What happened
On 19 June 2026, the Gambling Supervision Commission (GSC) confirmed that the Isle of Man completed its written effectiveness submission to MONEYVAL, the Council of Europe body that conducts peer reviews against Financial Action Task Force (FATF) standards. This follows the Island’s Technical Compliance Questionnaire (TCQ), submitted in March 2026, and moves the jurisdiction a significant step closer to the mutual evaluation onsite assessment scheduled for the autumn.
The GSC describes the effectiveness submission as the most critical component of the mutual evaluation. It reflects coordinated work across the Island’s supervisory agencies and private sector to collate and analyse substantial volumes of data, consistent with the Island Plan and the Financial Crime Strategy 2024-2026.
What it means in practice
A MONEYVAL mutual evaluation is not a routine box-ticking exercise. It assesses two things: technical compliance (whether laws and rules meet FATF standards) and effectiveness (whether those frameworks actually work in practice). The completion of the effectiveness submission signals that the Isle of Man is positioning itself to demonstrate a functioning, evidence-based AML/CFT regime — not just one that looks good on paper.
For the iGaming sector specifically, this matters. Gambling operators sit within the scope of the Island’s AML/CFT framework, and the GSC has explicitly noted that data from the private sector is essential to understanding the Island’s risk landscape and informing supervisory activity. In other words, the conduct, record-keeping and risk management of individual licensees feeds directly into how the jurisdiction as a whole is judged.
Implications for licensees and applicants
A strong MONEYVAL outcome reinforces the Isle of Man’s reputation as a credible, well-regulated home for online gambling — which in turn supports banking relationships, payment partnerships and counterparty confidence. A weaker outcome can lead to enhanced follow-up and reputational drag across the sector. The practical takeaway is that AML/CFT effectiveness is now under direct international scrutiny, and licensees are part of the evidence base.
- You may be invited to participate. The GSC has stated it will continue to engage with firms who may be asked to take part in the onsite assessment. Operators should be ready to show how their controls work in practice, not merely that policies exist.
- Effectiveness is the standard. Expect questions on how customer due diligence, ongoing monitoring, suspicious activity reporting and risk assessments operate day to day — supported by records and data.

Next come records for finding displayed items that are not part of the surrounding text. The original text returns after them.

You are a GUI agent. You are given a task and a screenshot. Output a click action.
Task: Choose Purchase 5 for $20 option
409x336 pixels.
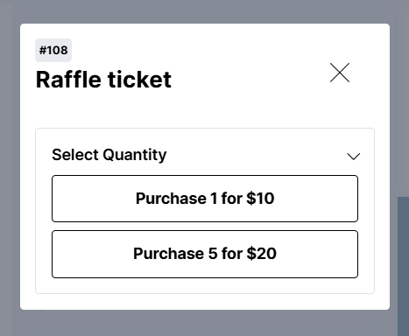tap(205, 254)
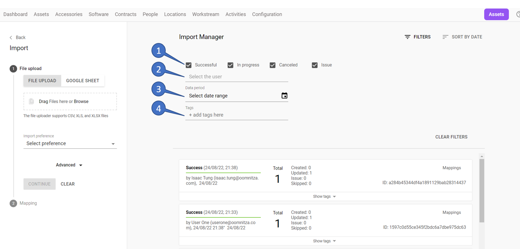Image resolution: width=520 pixels, height=249 pixels.
Task: Expand Show tags on first import
Action: [324, 197]
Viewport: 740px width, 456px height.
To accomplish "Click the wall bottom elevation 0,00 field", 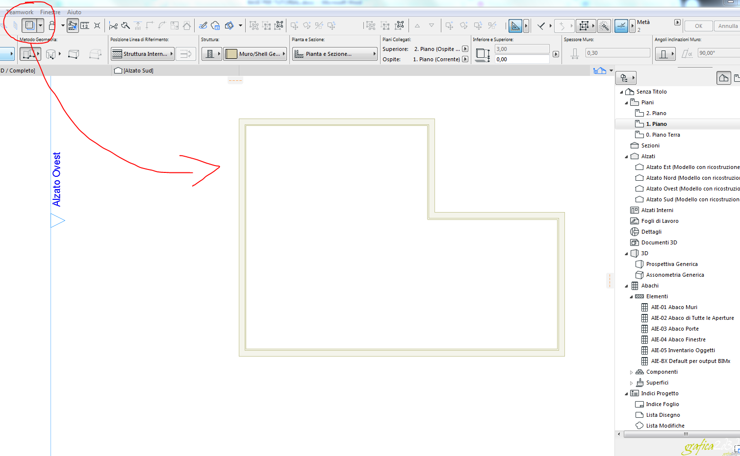I will (x=521, y=59).
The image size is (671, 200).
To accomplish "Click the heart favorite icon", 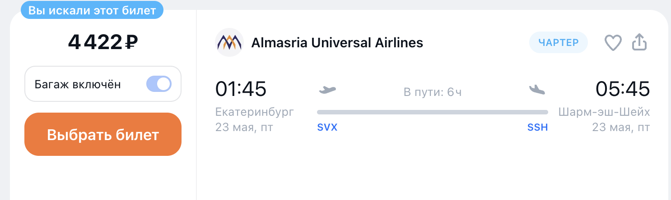I will point(613,43).
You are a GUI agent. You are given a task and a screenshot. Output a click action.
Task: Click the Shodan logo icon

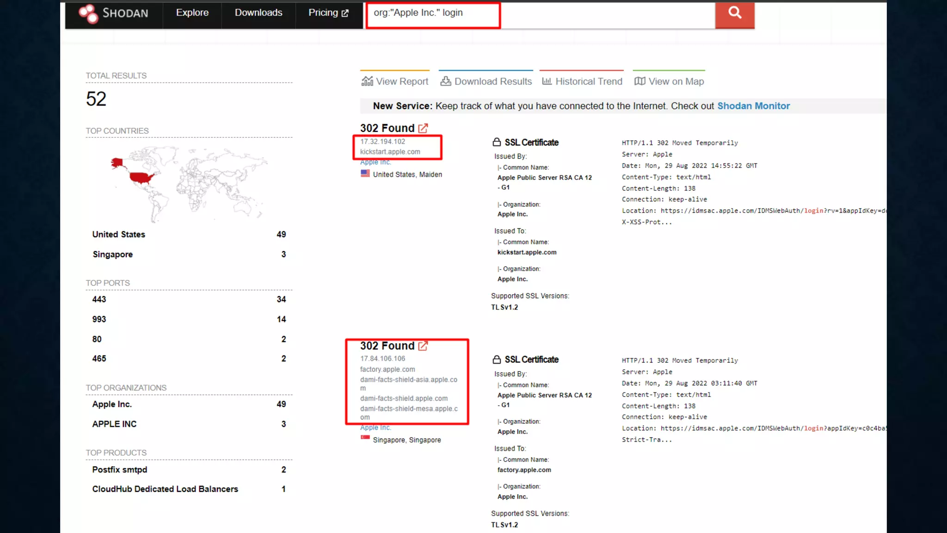88,13
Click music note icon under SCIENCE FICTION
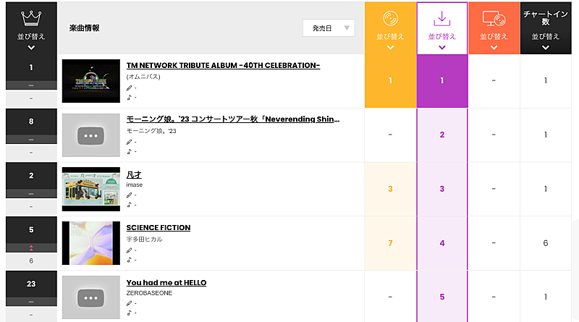This screenshot has width=579, height=322. point(130,259)
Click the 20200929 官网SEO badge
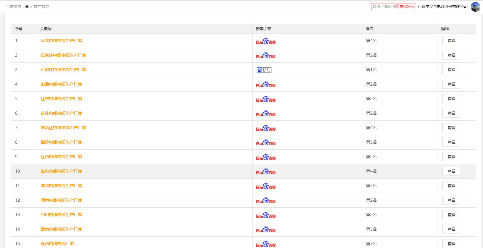Image resolution: width=483 pixels, height=248 pixels. click(393, 7)
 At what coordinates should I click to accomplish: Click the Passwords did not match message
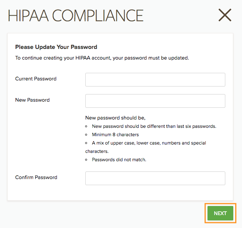tap(119, 160)
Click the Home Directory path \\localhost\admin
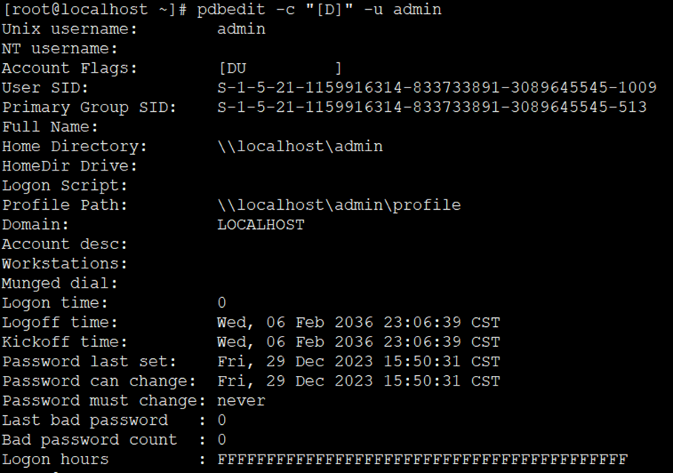Screen dimensions: 673x473 click(300, 146)
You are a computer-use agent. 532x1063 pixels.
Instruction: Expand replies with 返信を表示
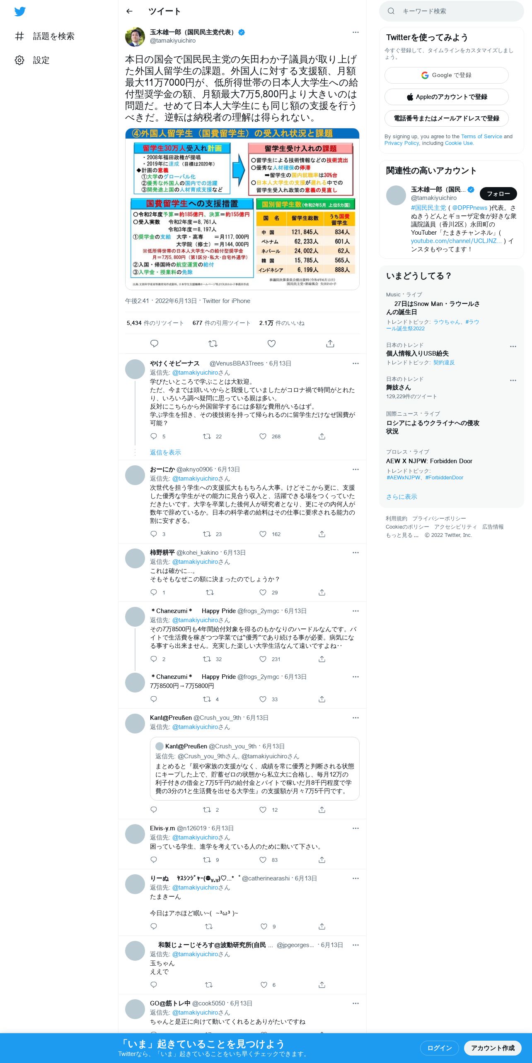pos(165,452)
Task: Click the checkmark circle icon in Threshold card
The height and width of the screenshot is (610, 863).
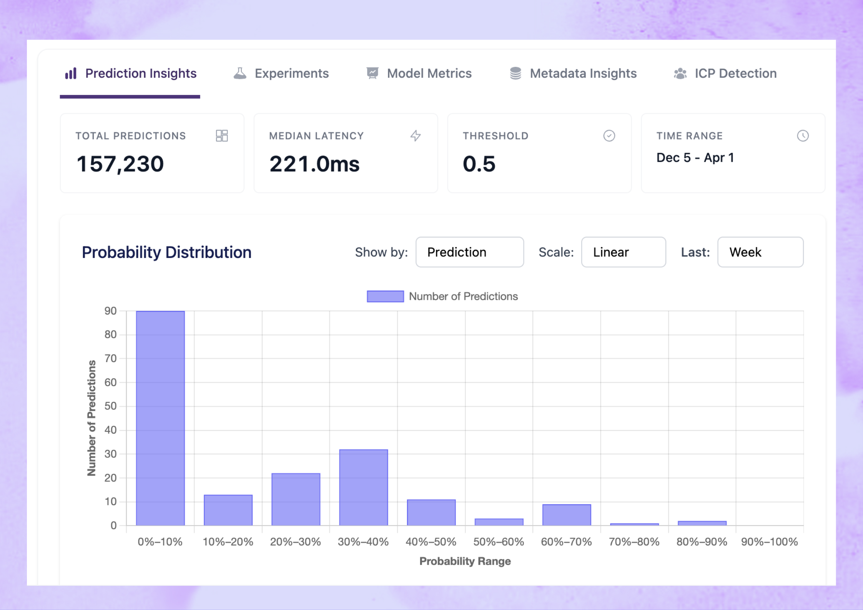Action: tap(609, 136)
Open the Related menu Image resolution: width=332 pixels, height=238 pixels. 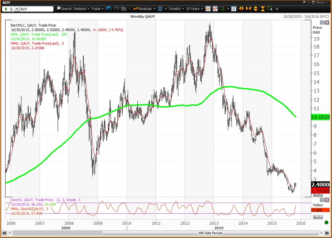81,9
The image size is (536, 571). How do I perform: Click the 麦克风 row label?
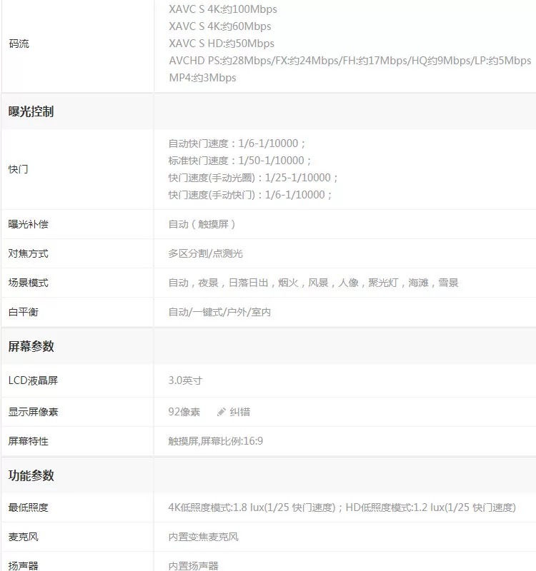tap(24, 537)
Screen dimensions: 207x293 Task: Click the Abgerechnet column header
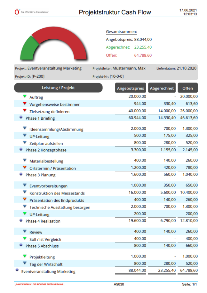pos(162,88)
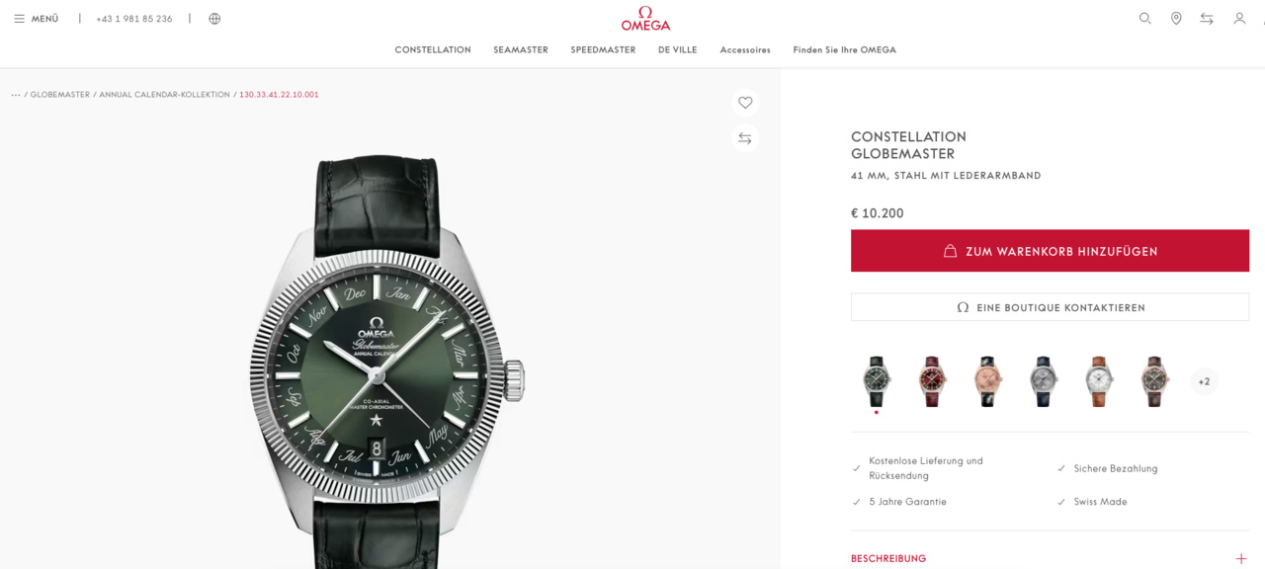Expand breadcrumb ellipsis at path start
Viewport: 1265px width, 569px height.
[x=16, y=95]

- Engagement is ongoing. The GSC is running drop-ins, feedback forums and stakeholder sessions, and has published briefing materials on its website.
Concrete next steps to consider
Whether you are an existing licensee or evaluating a gambling / iGaming license in Isle of Man, the period before the autumn onsite assessment is the time to make sure your AML/CFT programme withstands scrutiny:
- Review your business risk assessment and confirm it reflects current typologies and threats, as the GSC emphasises regulation must evolve.
- Test the effectiveness of controls, not just their existence — sample files, check that monitoring triggers operate, and confirm SARs are filed appropriately.
- Ensure data and management information are readily retrievable, since the submission rests on a strong, well-evidenced dataset.
- Access the GSC’s published briefing pack, MONEYVAL preparation FAQs and FATF guide, and engage with feedback sessions and drop-ins.
- If invited to the onsite assessment, prepare staff to articulate how controls function in practice and accept the GSC’s offer of support and guidance.
Our view
This is a positive, well-managed signal from a jurisdiction that takes its international standing seriously. For operators, the message is straightforward: alignment with the Island’s AML/CFT expectations is no longer a private compliance matter — it contributes to how the entire jurisdiction is evaluated. Firms that treat effectiveness as a continuous discipline will be best placed both for the MONEYVAL process and for sustained licensing in the Isle of Man.